EXERCISE OBJECTIVE.
A word-for-word repetition of all the entries is required.

SUPPLIED RECORDS.
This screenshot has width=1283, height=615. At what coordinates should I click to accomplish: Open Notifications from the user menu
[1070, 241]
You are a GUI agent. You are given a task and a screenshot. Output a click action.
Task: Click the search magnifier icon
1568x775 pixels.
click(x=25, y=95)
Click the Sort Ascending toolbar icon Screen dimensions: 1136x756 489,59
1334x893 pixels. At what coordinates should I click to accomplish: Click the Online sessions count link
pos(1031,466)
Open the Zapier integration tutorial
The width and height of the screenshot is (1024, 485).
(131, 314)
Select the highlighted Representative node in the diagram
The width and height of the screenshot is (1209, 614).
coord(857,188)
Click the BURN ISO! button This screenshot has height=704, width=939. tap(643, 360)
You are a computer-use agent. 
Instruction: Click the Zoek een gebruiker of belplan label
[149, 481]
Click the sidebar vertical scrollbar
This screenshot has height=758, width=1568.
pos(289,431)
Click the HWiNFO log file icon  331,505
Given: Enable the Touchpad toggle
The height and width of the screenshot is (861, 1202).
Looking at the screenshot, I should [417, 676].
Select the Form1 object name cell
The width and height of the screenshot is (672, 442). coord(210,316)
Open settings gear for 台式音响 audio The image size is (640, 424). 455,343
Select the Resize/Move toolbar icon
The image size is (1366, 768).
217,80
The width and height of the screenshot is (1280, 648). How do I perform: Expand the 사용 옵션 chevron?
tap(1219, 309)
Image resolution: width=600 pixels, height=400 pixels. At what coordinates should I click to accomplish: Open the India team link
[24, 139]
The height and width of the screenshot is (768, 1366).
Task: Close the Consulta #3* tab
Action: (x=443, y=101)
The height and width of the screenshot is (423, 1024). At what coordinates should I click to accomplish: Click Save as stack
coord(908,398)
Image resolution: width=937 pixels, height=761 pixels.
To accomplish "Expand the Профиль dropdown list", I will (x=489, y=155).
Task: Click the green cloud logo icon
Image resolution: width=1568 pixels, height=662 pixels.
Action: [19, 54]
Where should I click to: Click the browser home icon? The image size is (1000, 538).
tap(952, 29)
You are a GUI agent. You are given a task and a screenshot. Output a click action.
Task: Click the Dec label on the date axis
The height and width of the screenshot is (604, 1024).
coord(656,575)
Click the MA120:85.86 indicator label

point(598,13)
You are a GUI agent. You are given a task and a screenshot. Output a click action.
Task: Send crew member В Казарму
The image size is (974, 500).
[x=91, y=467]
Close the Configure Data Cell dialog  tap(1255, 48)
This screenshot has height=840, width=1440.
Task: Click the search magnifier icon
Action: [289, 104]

PROBLEM SOLUTION.
This screenshot has width=1283, height=615. At what coordinates should I click to accomplish: Open Notifications from the user menu
[1070, 241]
You are a GUI agent. You are given a task and a screenshot. Output a click action.
Task: Click the search magnifier icon
1568x775 pixels.
click(x=25, y=95)
Click the Sort Ascending toolbar icon Screen dimensions: 1136x756 489,59
1334x893 pixels. At what coordinates should I click to accomplish: Click the Online sessions count link
pos(1031,466)
Open the Zapier integration tutorial
The width and height of the screenshot is (1024, 485).
(131, 314)
Select the highlighted Representative node in the diagram
The width and height of the screenshot is (1209, 614).
coord(857,188)
Click the BURN ISO! button This screenshot has height=704, width=939. tap(643, 360)
You are a computer-use agent. 
Instruction: Click the Zoek een gebruiker of belplan label
[149, 481]
Click the sidebar vertical scrollbar
This screenshot has height=758, width=1568.
pos(289,431)
Click the HWiNFO log file icon  331,505
Given: Enable the Touchpad toggle
The height and width of the screenshot is (861, 1202).
Looking at the screenshot, I should [417, 676].
Select the Form1 object name cell
The width and height of the screenshot is (672, 442). coord(210,316)
Open settings gear for 台式音响 audio The image size is (640, 424). 455,343
Select the Resize/Move toolbar icon
The image size is (1366, 768).
217,80
The width and height of the screenshot is (1280, 648). How do I perform: Expand the 사용 옵션 chevron?
tap(1219, 309)
Image resolution: width=600 pixels, height=400 pixels. At what coordinates should I click to accomplish: Open the India team link
[24, 139]
The height and width of the screenshot is (768, 1366).
Task: Close the Consulta #3* tab
Action: (x=443, y=101)
The height and width of the screenshot is (423, 1024). At what coordinates should I click to accomplish: Click Save as stack
coord(908,398)
Image resolution: width=937 pixels, height=761 pixels.
To accomplish "Expand the Профиль dropdown list", I will (x=489, y=155).
Task: Click the green cloud logo icon
Image resolution: width=1568 pixels, height=662 pixels.
Action: [19, 54]
Where should I click to: Click the browser home icon? The image size is (1000, 538).
tap(952, 29)
You are a GUI agent. You are given a task and a screenshot. Output a click action.
Task: Click the Dec label on the date axis
The height and width of the screenshot is (604, 1024).
coord(656,575)
Click the MA120:85.86 indicator label

point(598,13)
You are a GUI agent. You are given a task and a screenshot. Output a click action.
Task: Send crew member В Казарму
The image size is (974, 500).
[x=91, y=467]
Close the Configure Data Cell dialog  tap(1255, 48)
This screenshot has height=840, width=1440.
Task: Click the search magnifier icon
Action: [289, 104]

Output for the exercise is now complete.